JAKARTA - Ketua Komisi II DPR, Rambe Kamarulzaman, mengatakan, mantan narapidana yang ikut dalam pemilihan kepala daerah (pilkada) diwajibkan untuk mengumumkan kepada masyarakat bahwa yang bersangkutan pernah menjadi narapidana. Sedangkan pasangan calon atau salah satu calon dari pasangan calon yang meninggal, diberi waktu 30 hari untuk melakukan pergantian, jika calon meninggal dunia pada waktu 29 hari sebelum pemilihan.
Hal itu dikemukakan Rambe Kamarul Zaman ketika menyampaikan laporan pembahasan RUU tentang Perubahan Kedua Atas Undang-Undang Nomor 1 Tahun 2015 tentang Penetapan Peraturan Pemerintah Pengganti Undang-Undang Nomor 1 Tahun 2014 tentang Pemilihan Gubernur, Bupati, dan Wali Kota atau Pemilihan Kepala Daerah (Pilkada) disahkan menjadi undang-undang dalam Sidang Paripurna DPR yang dipimpin Wakil Ketua DPR Taufik Kurniawan, ( 2/6) .
Rambe Kamarulzaman dalam laporannya menyampaikan beberapa substansi dalam UU Pilkada yang diterapakan dalam Pilkada Serentak 2017 tersebut, seperti mantan narapidana, calon yang meninggal dunia, diatur dengan cermat. Mengenai syarat untuk pasangan calon perseorangan atau independen, disebutkan harus mendapatkan dukungan paling sedikit 6,5% dan paling banyak 10% dari daftar pemilih tetap. Namun, verifikasi ditingkatkan verifikasi faktual dengan metode sensus melalui langkah menemui pendukung pasangan calon.
Syarat dukungan pasangan calon dari partai politik /gabungan partai politik mendapatkan dukungan partai politik/gabungan partai politik tetap sebesar 20% dari jumlah kursi DPRD atau 25% dari akumulasi perolehan suara sah dalam pemilu. Jika terjadi perselisihan kepengurusan partai politik maka parpol yang dapat mendaftarkan pasangan calon merupakan partai politik yang sah sesuai ketentuan peraturan perundang-undangan.

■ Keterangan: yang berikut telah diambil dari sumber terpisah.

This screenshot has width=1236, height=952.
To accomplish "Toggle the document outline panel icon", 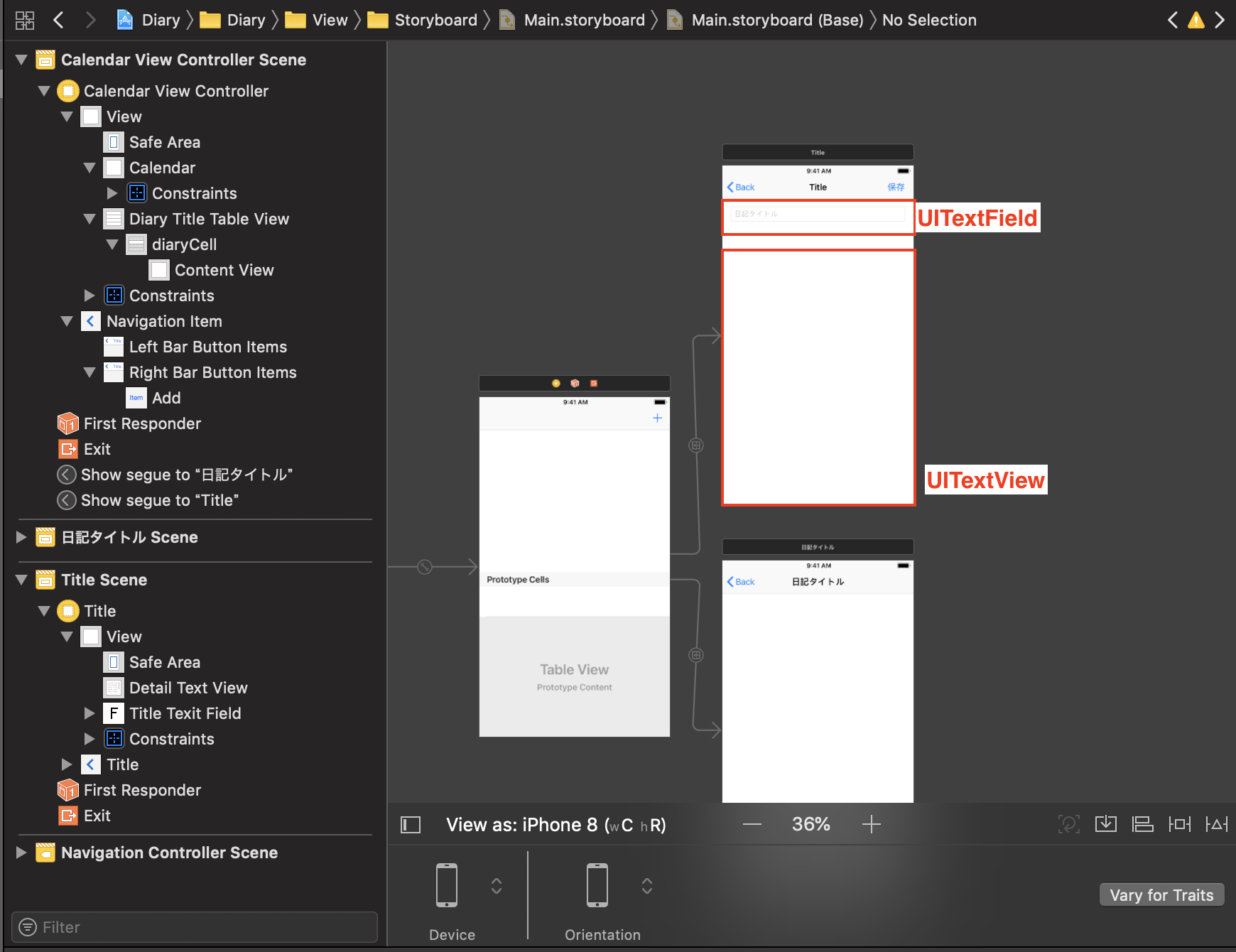I will pos(411,825).
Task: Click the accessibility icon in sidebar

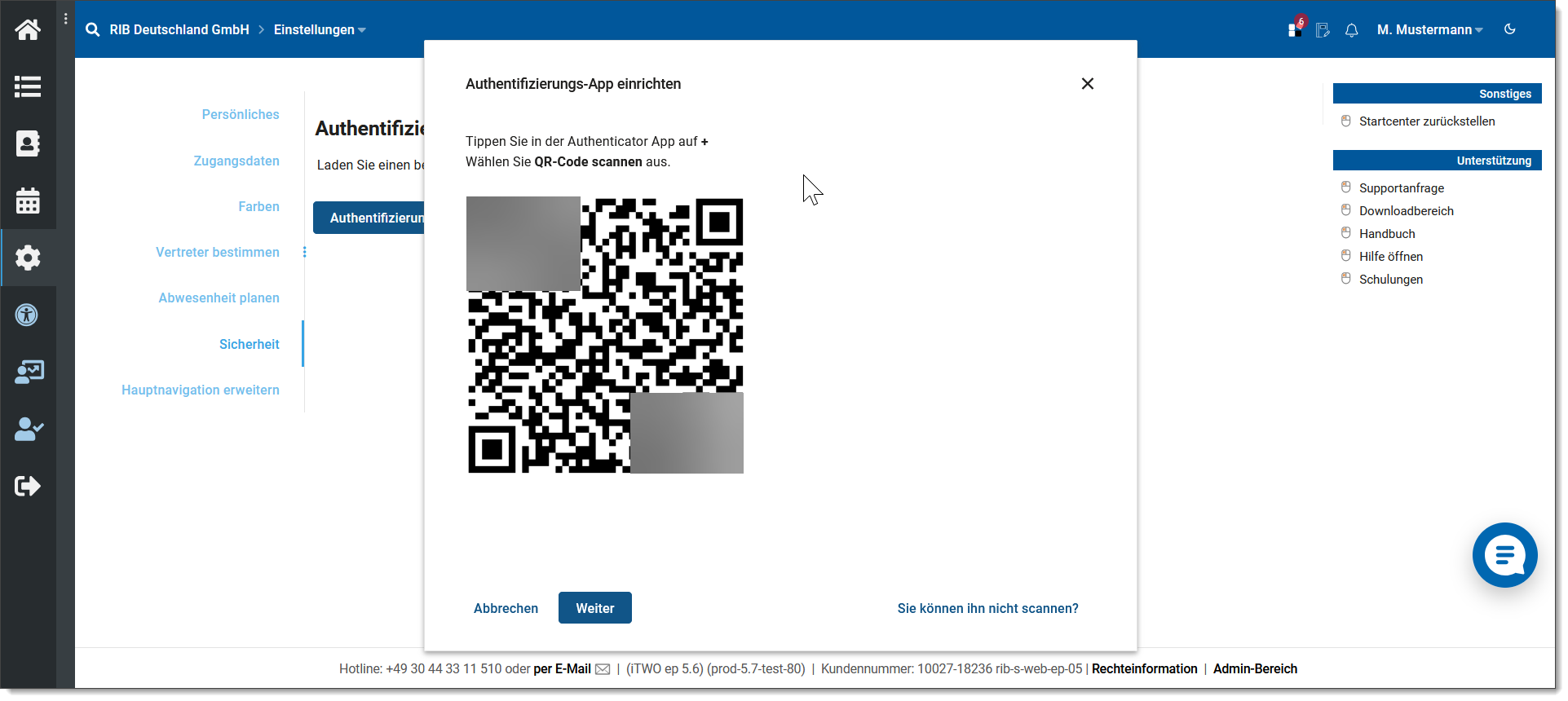Action: pos(28,315)
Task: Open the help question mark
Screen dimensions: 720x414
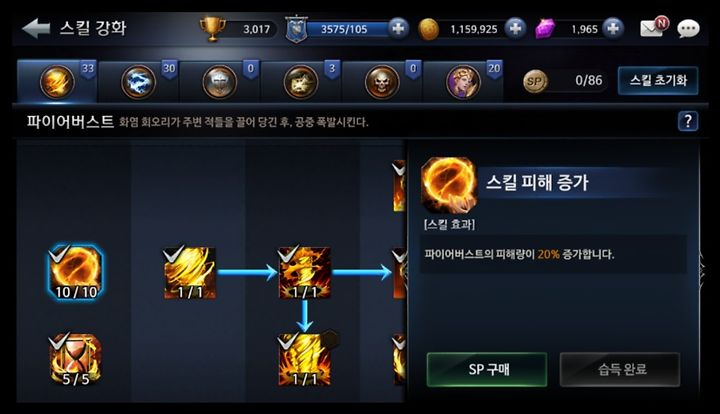Action: (687, 122)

Terkait persyaratan bagi pegawai negari sipil atau aparatur sipil negara (PNS/ASN), anggota DPR/DPD/DPRD yang mencalonkan diri wajib mundur setelah secara resmi ditetapkan oleh Komisi Pemilihan Umum (KPU) sebagai calon. Bagi calon petahana, melakukan selama masa kampanye, yaitu 3 hari setelah penetapan pasangan calon hingga 3 hari menjelang pencoblosan. Sedangkan bagi pejabat negara yang terlibat dalam kampanye pemilihan pasangan calon yang diusung, cukup mengajukan izin sesuai dengan ketentuan peraturan perundang-undangan.

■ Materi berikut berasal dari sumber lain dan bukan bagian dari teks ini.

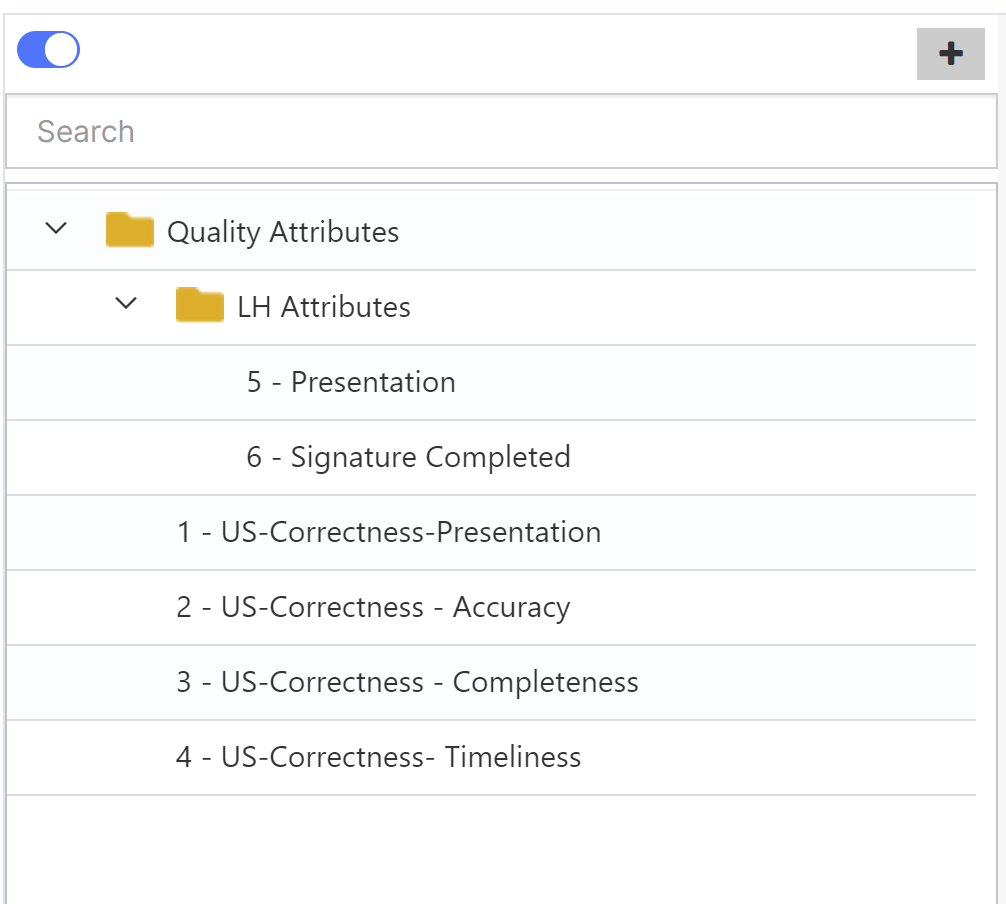
Task: Select 6 - Signature Completed attribute
Action: 408,457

Untuk menghindari penyalahgunaan jabatan petahana, pejabat negara, pejabat ASN, anggota TNI-Polri, dan kepala desa atau sebutan lain dilarang membuat keputusan atau tindakan yang menguntungkan atau merugikan pasangan calon, serta dilarang melakukan penggantian pejabat. Terkait dua hal tersebut dikenai sanksi pembatalan sebagai calon oleh KPU provinsi atau KPU kabupaten/kota.

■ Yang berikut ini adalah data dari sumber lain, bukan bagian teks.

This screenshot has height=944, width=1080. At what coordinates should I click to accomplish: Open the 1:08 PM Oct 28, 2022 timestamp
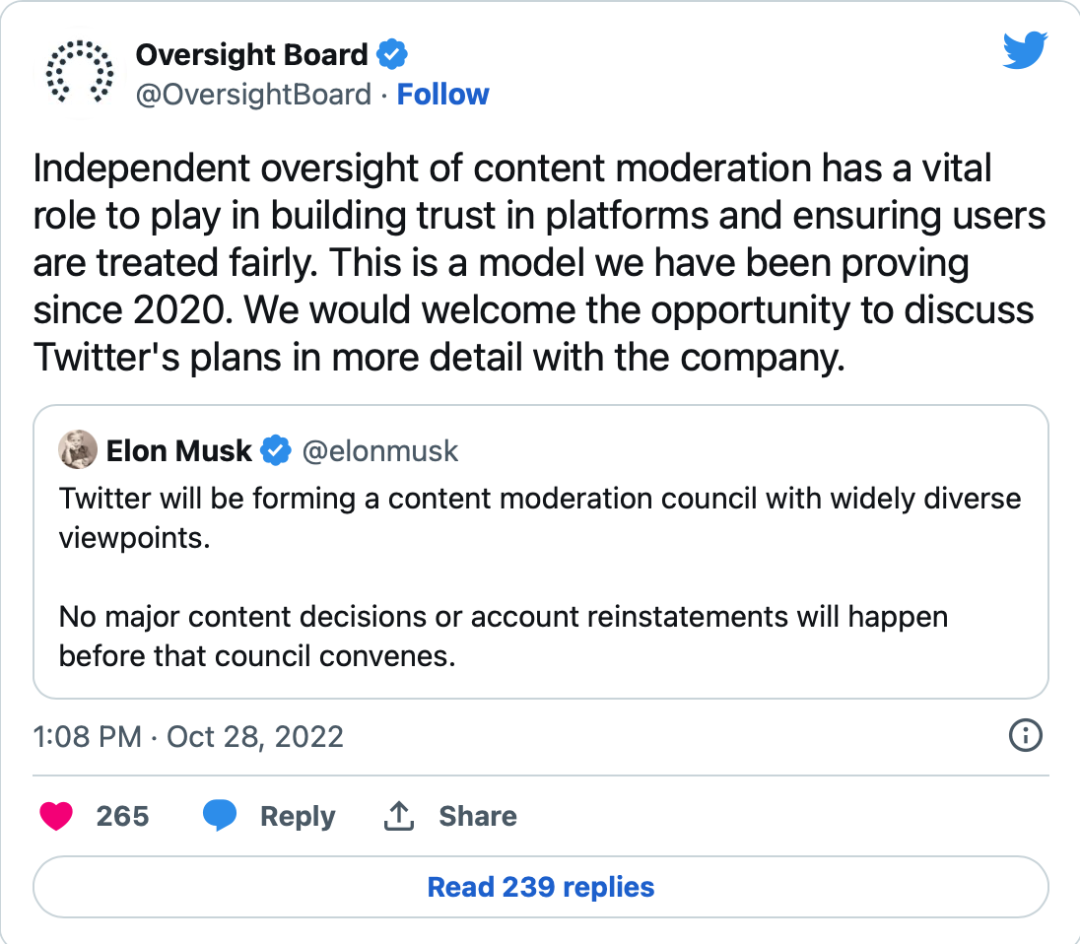coord(188,737)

Terhadap pelanggaran pemilihan berupa politik uang yang bersifat terstruktur, sistematis, dan massif dikenakan sanksi administrasi pembatalan sebagai pasangan calon, dengan tidak menggugurkan proses pidana. Terkait sanksi administrasi pembatalan calon tersebut, diberikan wewenang kepada Bawaslu Provinsi untuk menerima, memeriksa, dan memutus pelanggaran pemilihan, yang kemudian ditetapkan oleh KPU Provinsi atau KPU Kabupaten/Kota dalam Surat Keputusan berupa sanksi pembatalan pasangan calon. Pasangan calon yang didiskualifikasi bisa menempuh upaya hukum ke Mahkamah Agung (MA) yang putusannya bersifat final dan mengikat.
Mengenai pelantikan pasangan calon terpilih, dalam UU tersebut, Presiden sebagai pemegang kekuasaan tertinggi pemerintahan dapat melantik bupati, wakil bupati, serta wali kota, dan wakil wali kota secara serentak.(*Adyt)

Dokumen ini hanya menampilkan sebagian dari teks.